**Stored data**

┄┄┄┄┄┄

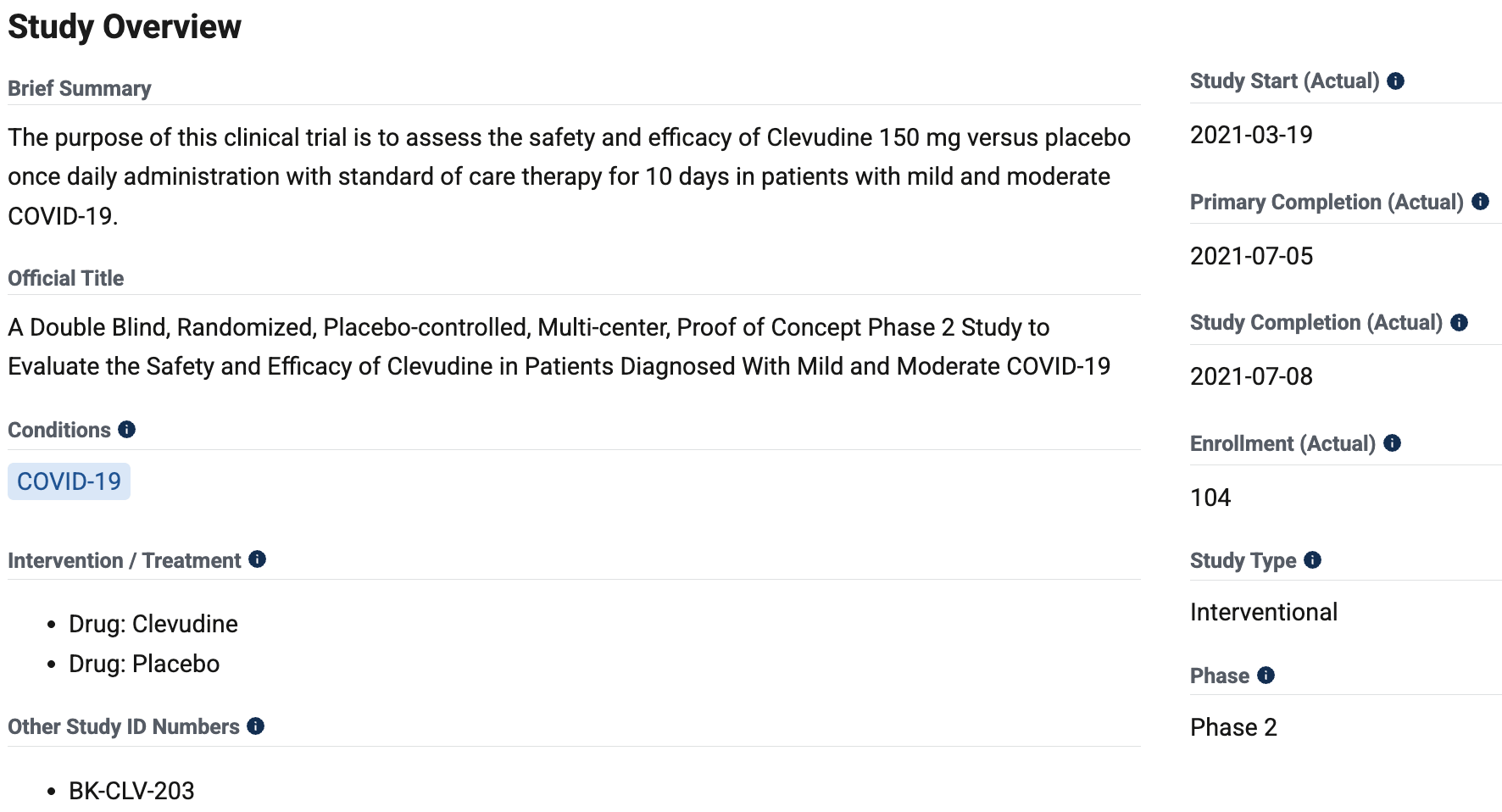This screenshot has height=812, width=1502.
Task: Open the Intervention / Treatment info icon
Action: (257, 559)
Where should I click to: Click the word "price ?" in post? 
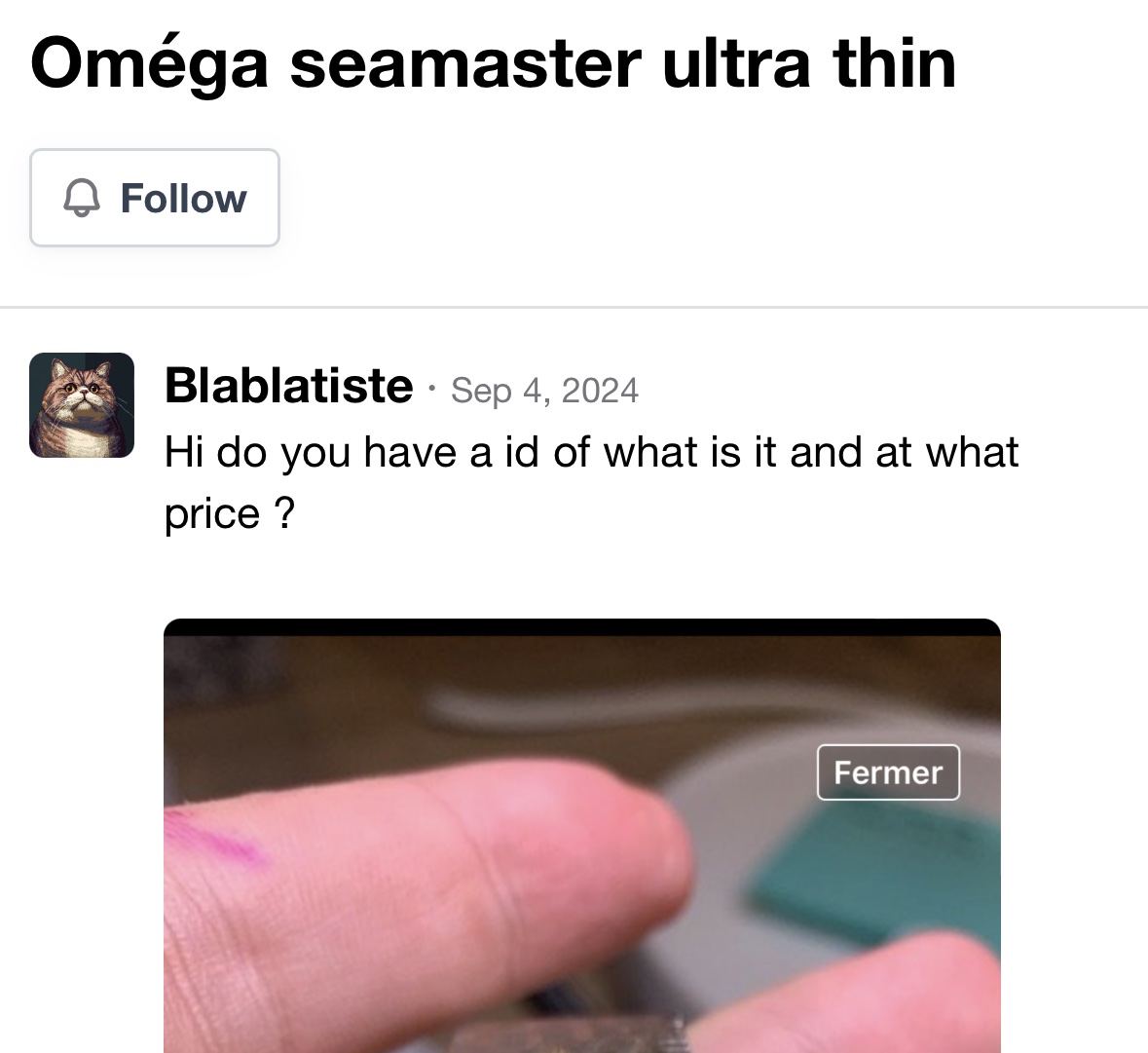click(229, 514)

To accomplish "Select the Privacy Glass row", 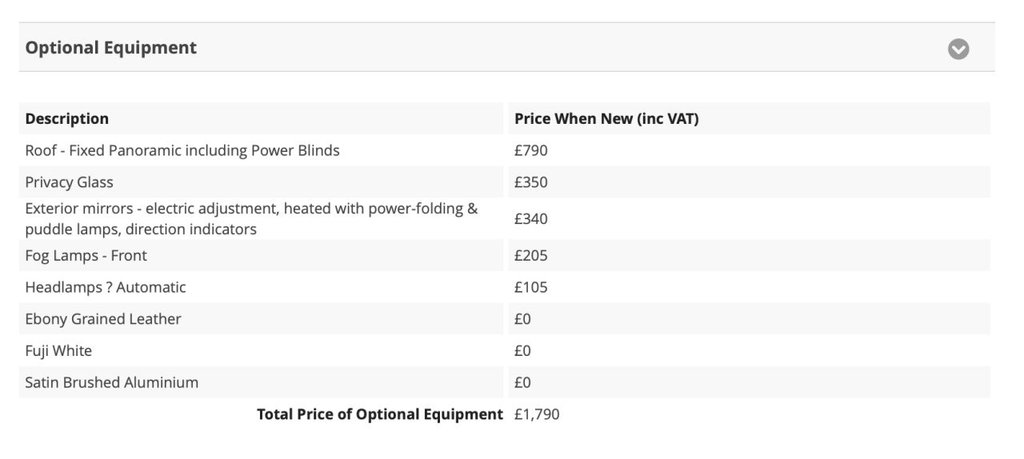I will [69, 182].
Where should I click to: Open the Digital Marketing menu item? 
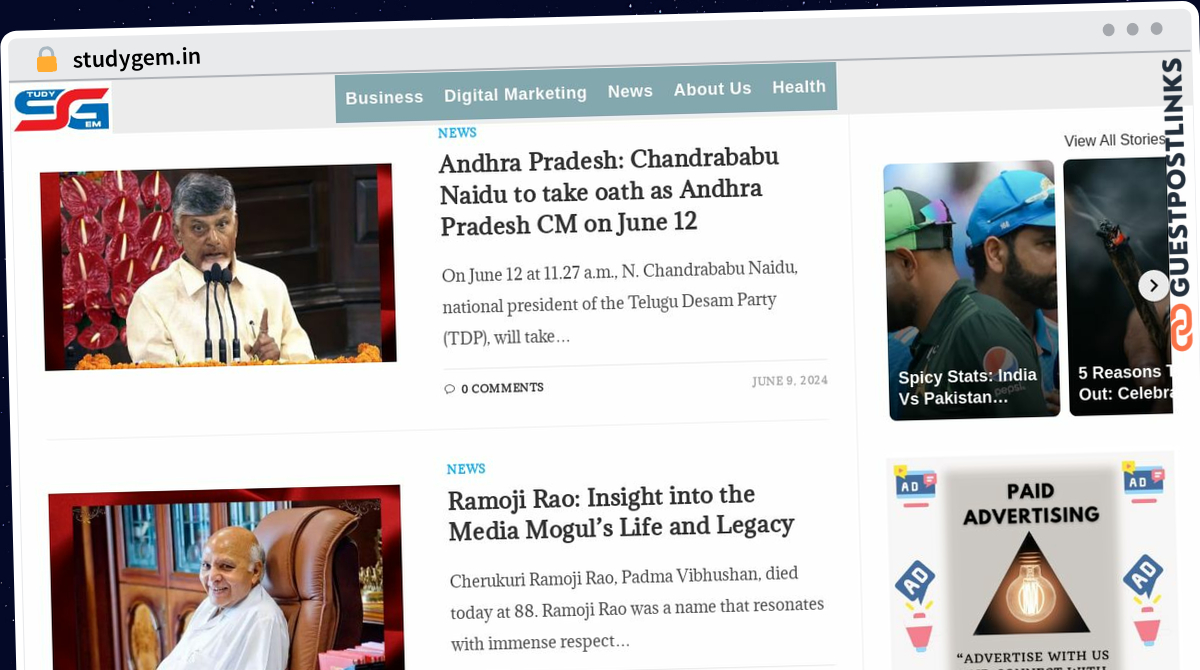(x=515, y=94)
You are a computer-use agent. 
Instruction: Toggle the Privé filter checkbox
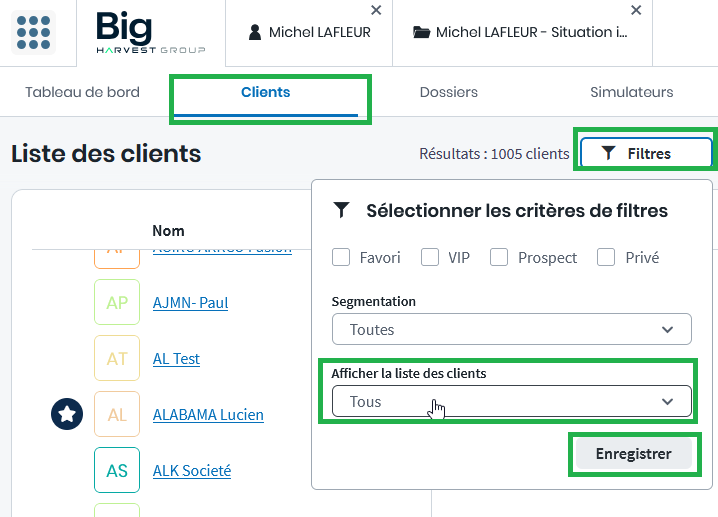coord(606,257)
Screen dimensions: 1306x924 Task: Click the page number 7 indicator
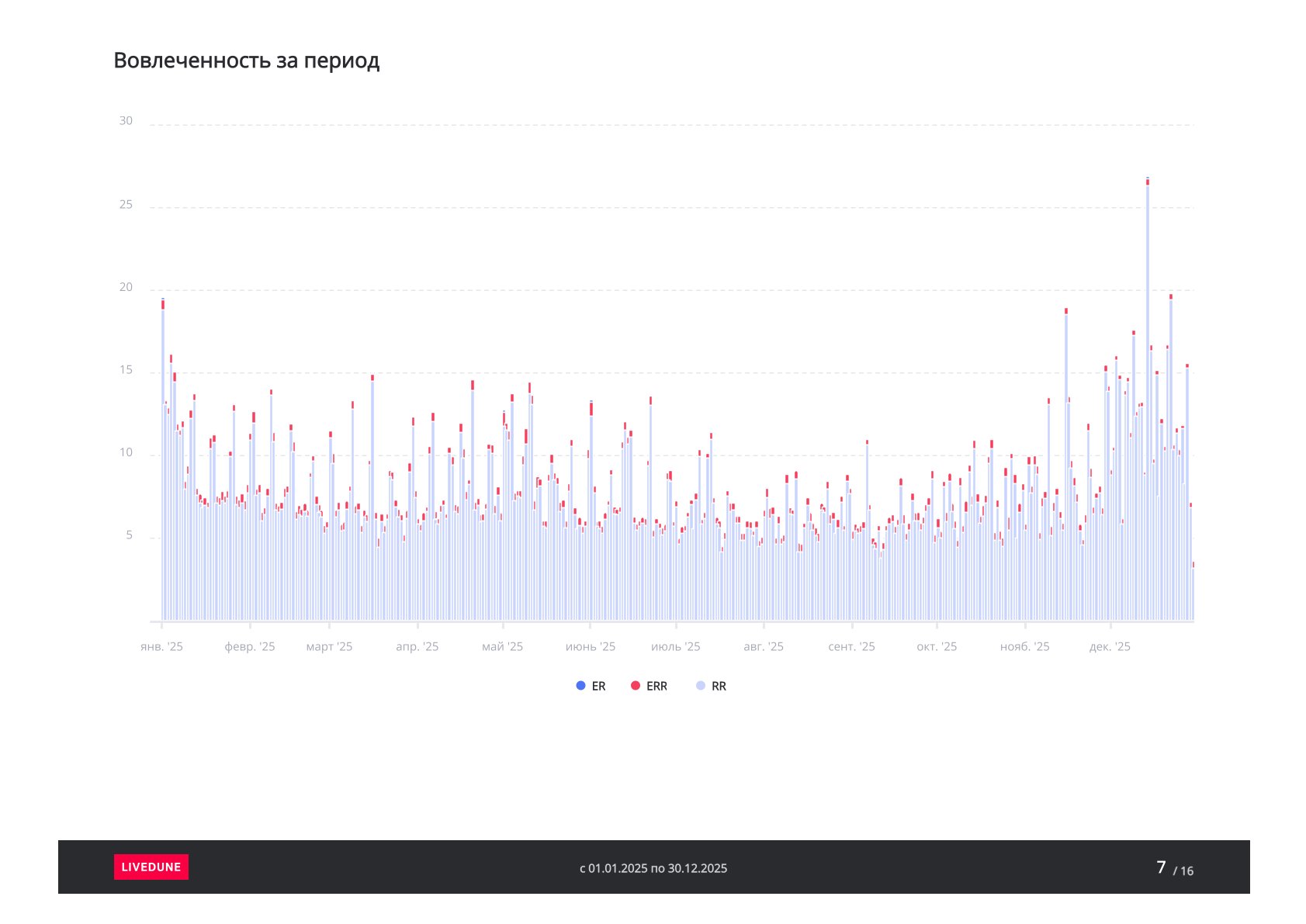1161,867
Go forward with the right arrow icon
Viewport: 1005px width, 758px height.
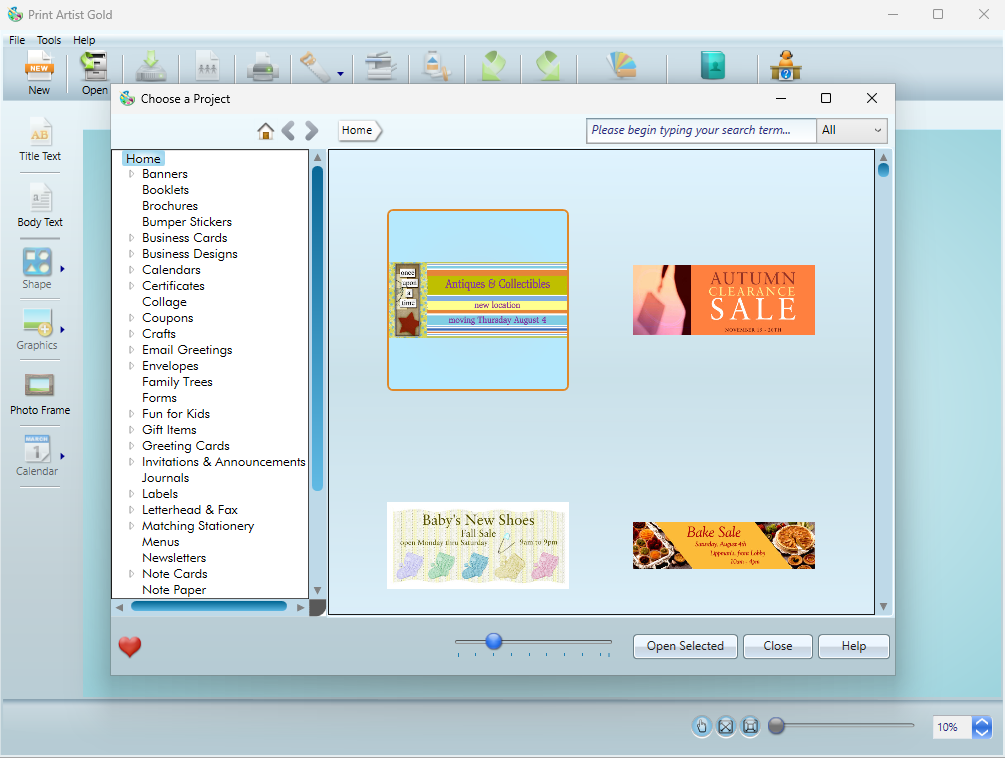pyautogui.click(x=311, y=131)
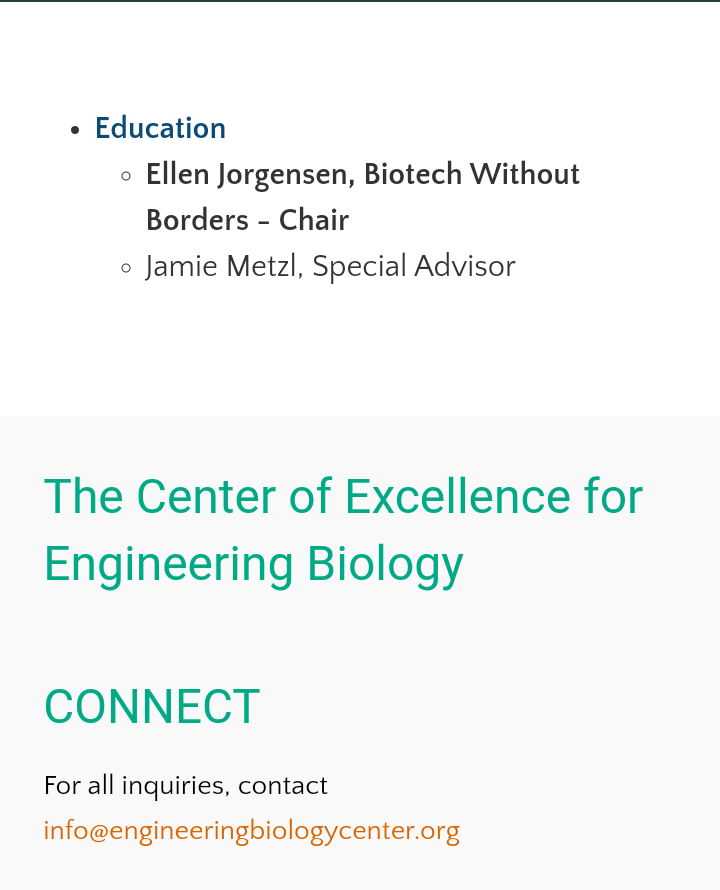Screen dimensions: 720x890
Task: Click the CONNECT heading
Action: click(x=152, y=707)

┄┄┄┄┄┄

**What you are asked to do**
Produce an exact copy of only those lines that run from the line with "Where should I click to: Open" to the final line of the records, including both; exclude images.

**Final answer**
Where should I click to: Open the Digital Marketing menu item? 
(x=515, y=94)
You are a computer-use agent. 
Instruction: Toggle the Privé filter checkbox
coord(606,257)
Screen dimensions: 1306x924 Task: Click the page number 7 indicator
1161,867
Go forward with the right arrow icon
Viewport: 1005px width, 758px height.
pyautogui.click(x=311, y=131)
Screen dimensions: 720x890
Task: Click the CONNECT heading
Action: click(x=152, y=707)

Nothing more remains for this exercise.